**PROBLEM TO WORK ON**
Give again, word for word, every line below from the one that has "Given: Click the" through the one that has "1568x689 pixels.", both included, and no others.

INFORMATION below:

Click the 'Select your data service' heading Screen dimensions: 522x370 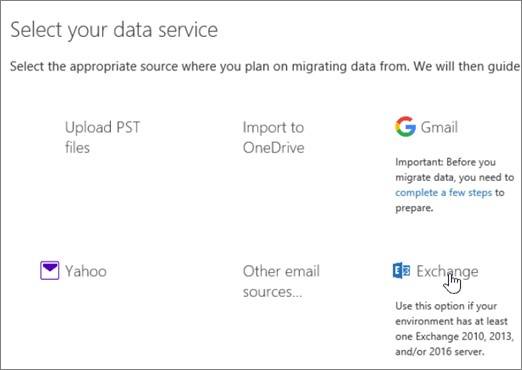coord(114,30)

End of INFORMATION.
INFORMATION below:

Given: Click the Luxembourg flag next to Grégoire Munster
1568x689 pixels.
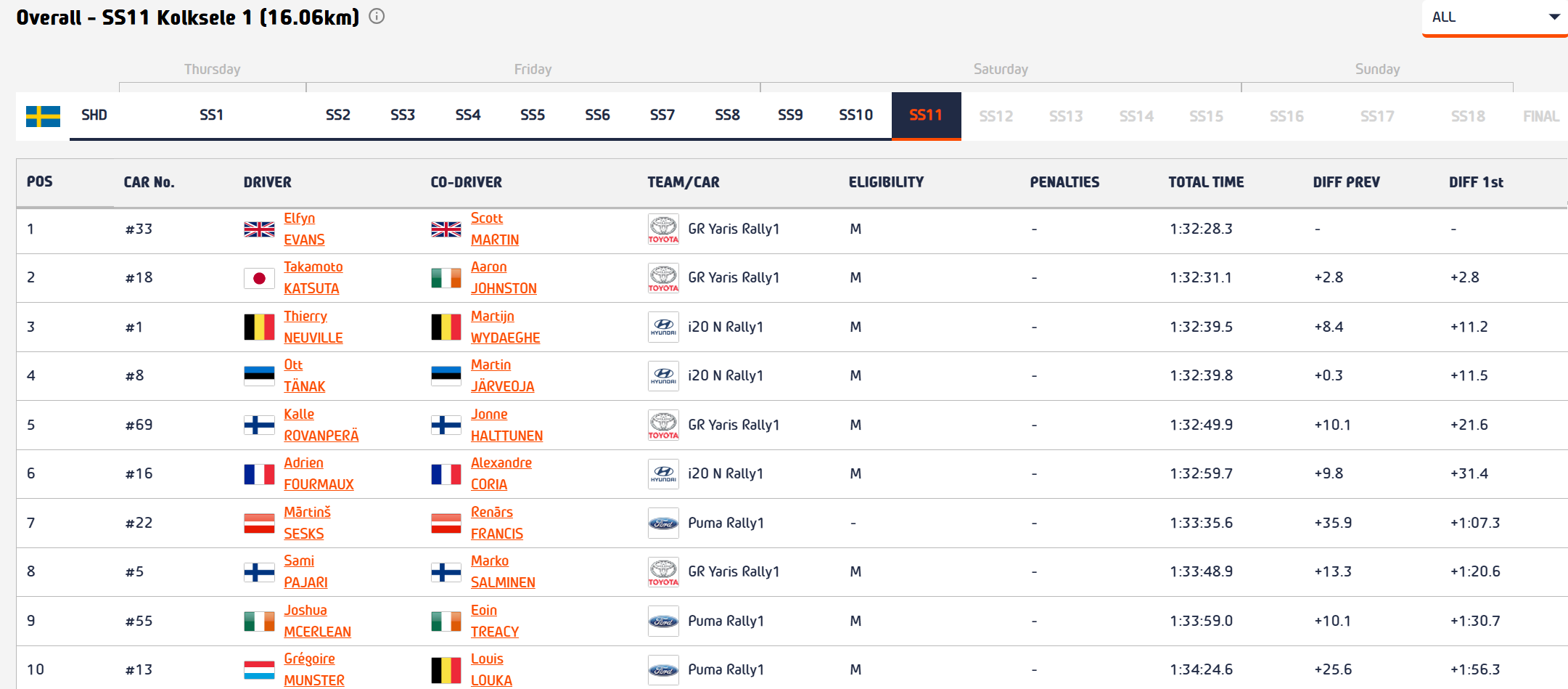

End of INFORMATION.
INFORMATION below:

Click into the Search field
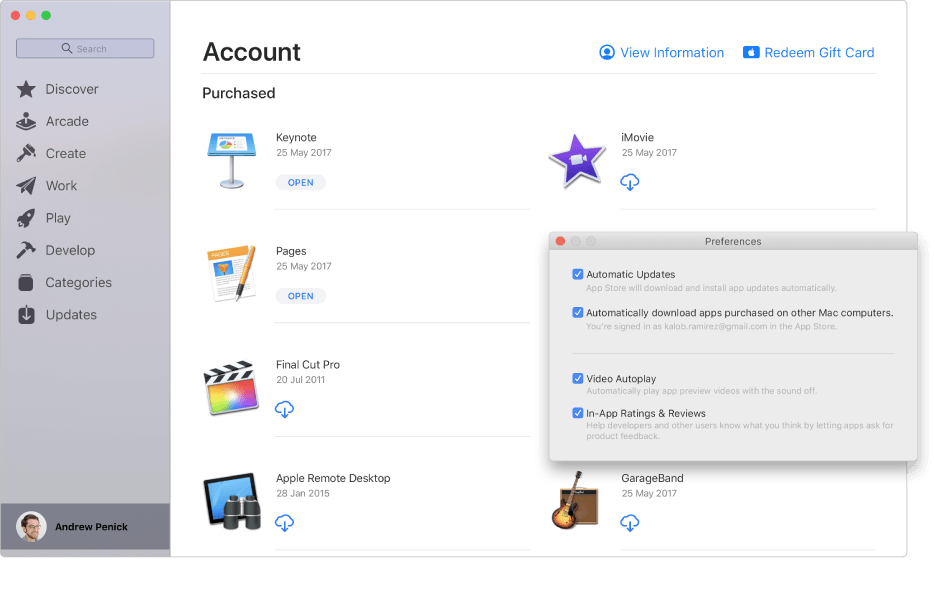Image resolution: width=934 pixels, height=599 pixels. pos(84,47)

End of INFORMATION.

**WRITTEN RESPONSE**
Given: Click the Luxembourg flag next to Grégoire Munster
1568x689 pixels.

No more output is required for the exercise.